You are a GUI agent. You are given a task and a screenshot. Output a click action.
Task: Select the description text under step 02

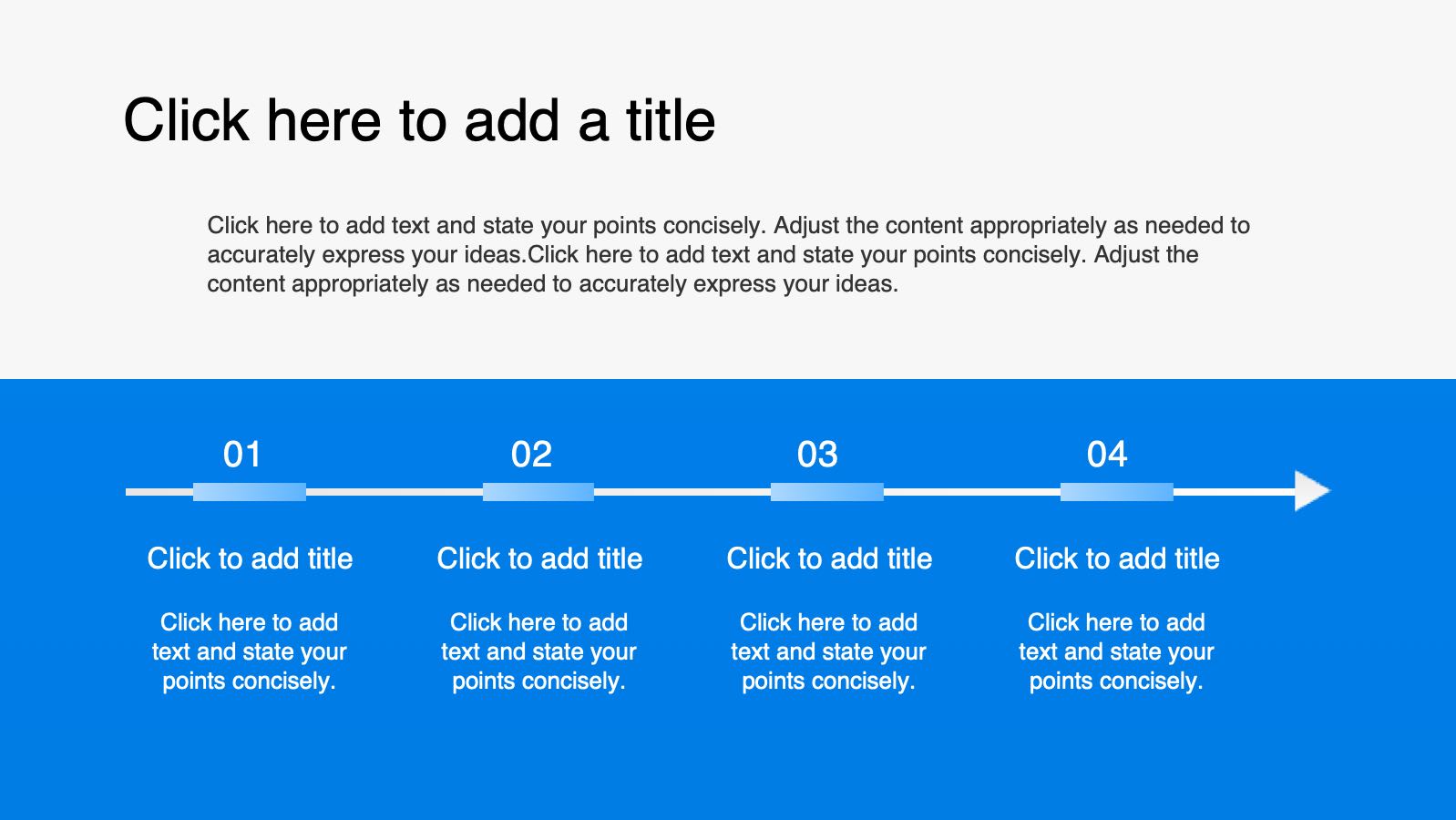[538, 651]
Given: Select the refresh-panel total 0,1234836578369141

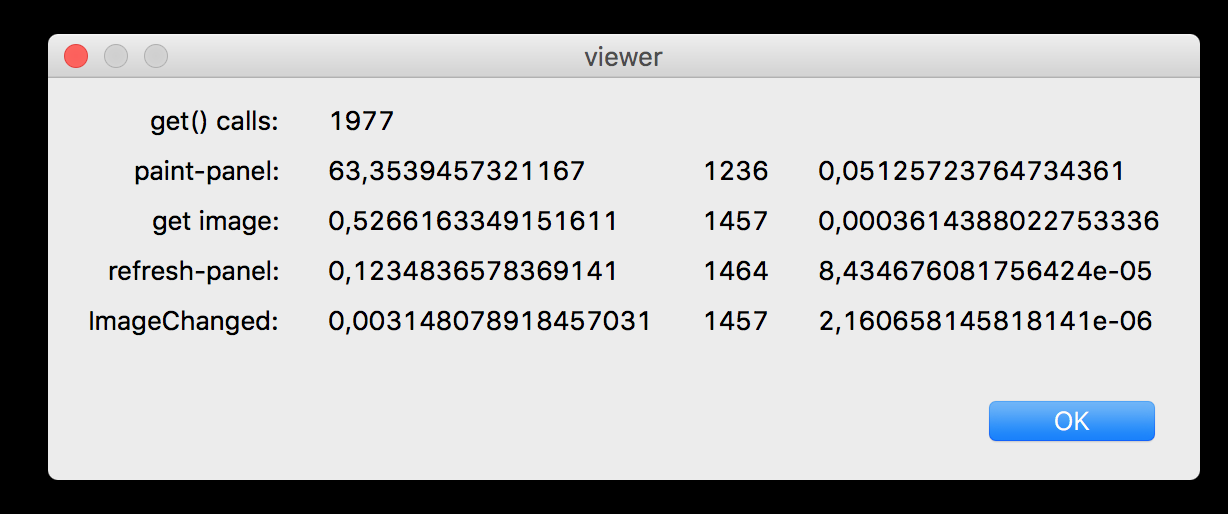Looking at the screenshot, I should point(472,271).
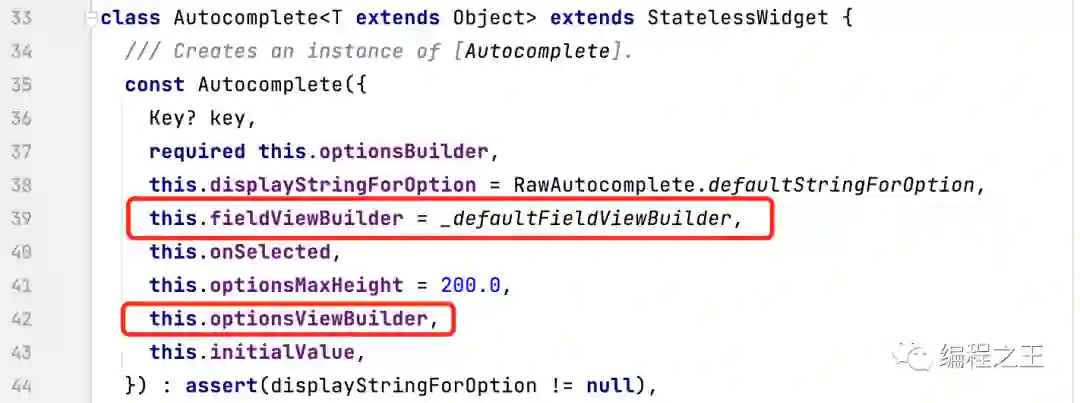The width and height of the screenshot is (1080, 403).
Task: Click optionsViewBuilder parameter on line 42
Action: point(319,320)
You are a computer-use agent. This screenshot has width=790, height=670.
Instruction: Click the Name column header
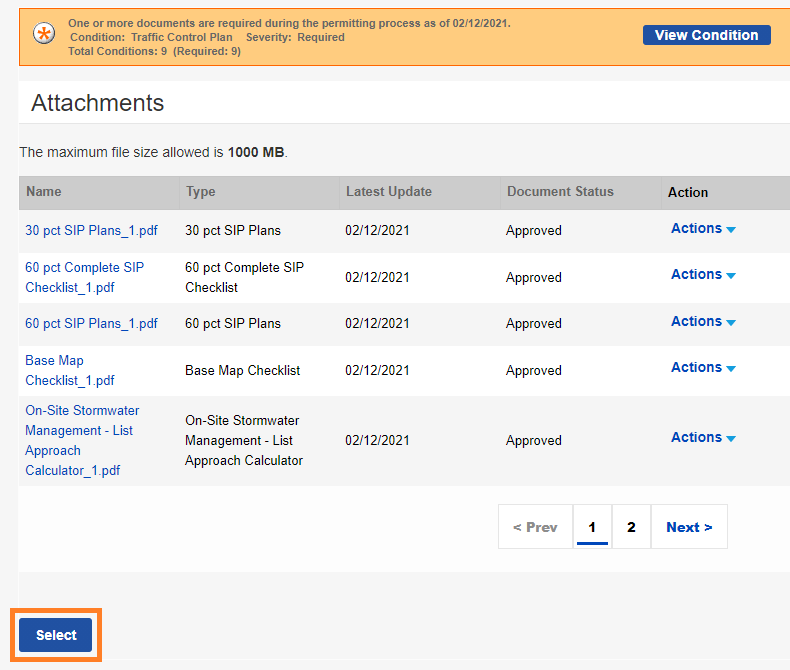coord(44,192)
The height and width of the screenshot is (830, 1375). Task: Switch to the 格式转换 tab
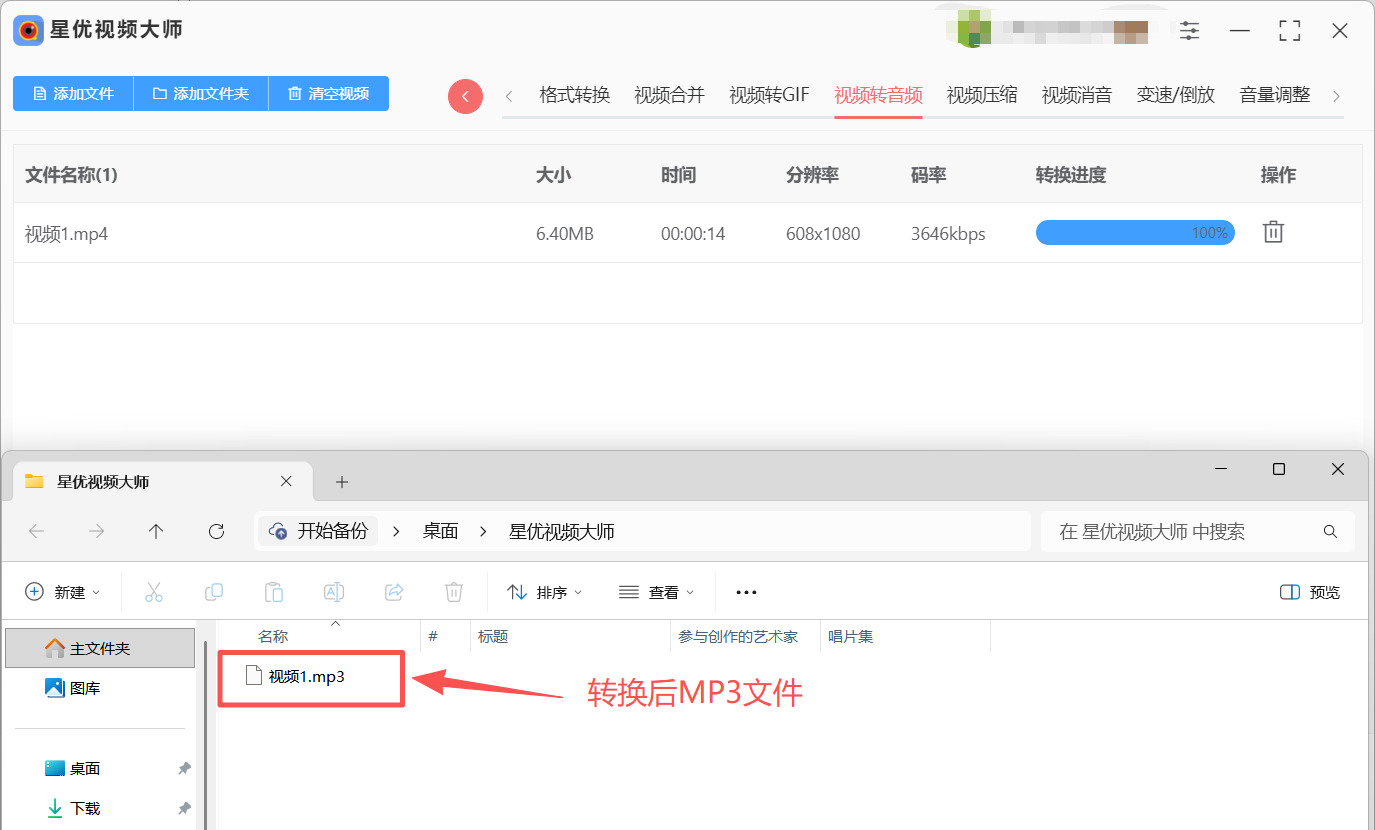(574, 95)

◆ **Directions for this task**:
Retype the lines above word for word, leaving out the pictures.

◆ **Solution to this task**:
You are a GUI agent. You are given a task and a screenshot. Output a click action.
Task: Select the description text under step 02

[538, 651]
Given: Select the refresh-panel total 0,1234836578369141

Looking at the screenshot, I should point(472,271).
The width and height of the screenshot is (1080, 403).
Task: Click optionsViewBuilder parameter on line 42
Action: point(319,320)
You are a computer-use agent. This screenshot has width=790, height=670.
Instruction: Click the Name column header
coord(44,192)
The height and width of the screenshot is (830, 1375). Task: Switch to the 格式转换 tab
(574, 95)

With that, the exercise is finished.